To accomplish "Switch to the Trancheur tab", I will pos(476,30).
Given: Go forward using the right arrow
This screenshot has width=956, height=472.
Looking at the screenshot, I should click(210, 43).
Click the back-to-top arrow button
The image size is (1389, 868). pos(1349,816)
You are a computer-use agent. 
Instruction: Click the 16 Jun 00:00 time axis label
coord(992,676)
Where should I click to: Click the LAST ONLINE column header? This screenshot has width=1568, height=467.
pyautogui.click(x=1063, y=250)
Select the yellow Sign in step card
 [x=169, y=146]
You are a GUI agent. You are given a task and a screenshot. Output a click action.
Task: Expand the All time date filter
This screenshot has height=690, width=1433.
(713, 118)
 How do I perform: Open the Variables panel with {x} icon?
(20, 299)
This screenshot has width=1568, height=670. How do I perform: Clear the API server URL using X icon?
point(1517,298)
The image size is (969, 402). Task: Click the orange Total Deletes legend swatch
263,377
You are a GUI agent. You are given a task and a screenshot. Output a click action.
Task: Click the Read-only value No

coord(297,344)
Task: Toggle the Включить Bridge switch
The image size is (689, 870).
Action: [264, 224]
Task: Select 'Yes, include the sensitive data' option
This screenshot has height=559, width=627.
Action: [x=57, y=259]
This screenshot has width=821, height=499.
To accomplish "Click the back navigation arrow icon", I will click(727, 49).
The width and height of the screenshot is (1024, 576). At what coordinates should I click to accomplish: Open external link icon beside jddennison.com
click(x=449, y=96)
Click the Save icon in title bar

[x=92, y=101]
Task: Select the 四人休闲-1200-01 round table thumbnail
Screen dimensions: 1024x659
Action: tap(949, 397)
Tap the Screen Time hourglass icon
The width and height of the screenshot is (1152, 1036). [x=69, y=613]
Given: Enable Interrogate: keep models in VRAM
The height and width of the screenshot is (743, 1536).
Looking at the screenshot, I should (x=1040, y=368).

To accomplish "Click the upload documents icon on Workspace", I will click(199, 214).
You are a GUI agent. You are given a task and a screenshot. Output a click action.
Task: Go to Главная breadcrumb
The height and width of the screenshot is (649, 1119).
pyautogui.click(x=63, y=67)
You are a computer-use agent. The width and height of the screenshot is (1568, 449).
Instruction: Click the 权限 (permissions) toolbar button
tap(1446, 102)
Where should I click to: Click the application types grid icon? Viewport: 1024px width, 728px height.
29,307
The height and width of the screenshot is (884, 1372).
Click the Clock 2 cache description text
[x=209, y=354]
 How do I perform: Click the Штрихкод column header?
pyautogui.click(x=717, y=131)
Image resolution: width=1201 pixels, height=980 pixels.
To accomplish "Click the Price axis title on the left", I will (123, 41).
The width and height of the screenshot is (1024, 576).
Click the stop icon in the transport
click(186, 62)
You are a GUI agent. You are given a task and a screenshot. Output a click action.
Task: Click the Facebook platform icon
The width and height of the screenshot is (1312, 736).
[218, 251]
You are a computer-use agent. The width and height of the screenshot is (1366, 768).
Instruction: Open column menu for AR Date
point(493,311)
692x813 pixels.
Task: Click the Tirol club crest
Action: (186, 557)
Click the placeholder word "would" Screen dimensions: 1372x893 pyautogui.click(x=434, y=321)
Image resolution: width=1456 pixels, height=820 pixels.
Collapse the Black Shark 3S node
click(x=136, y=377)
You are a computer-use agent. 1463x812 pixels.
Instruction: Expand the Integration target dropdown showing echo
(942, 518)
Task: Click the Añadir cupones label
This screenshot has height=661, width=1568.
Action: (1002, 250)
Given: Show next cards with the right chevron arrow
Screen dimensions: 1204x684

* * * * *

_THE PROBLEM:_ In the answer, restate word for word each line from the one with "Click the placeholder" through the end of the material above.

_RESPONSE:_
Click the placeholder word "would" Screen dimensions: 1372x893 pyautogui.click(x=434, y=321)
Image resolution: width=1456 pixels, height=820 pixels.
Collapse the Black Shark 3S node
click(x=136, y=377)
You are a computer-use agent. 1463x812 pixels.
Instruction: Expand the Integration target dropdown showing echo
(942, 518)
Task: Click the Añadir cupones label
This screenshot has height=661, width=1568.
Action: (1002, 250)
Given: Show next cards with the right chevron arrow
Screen dimensions: 1204x684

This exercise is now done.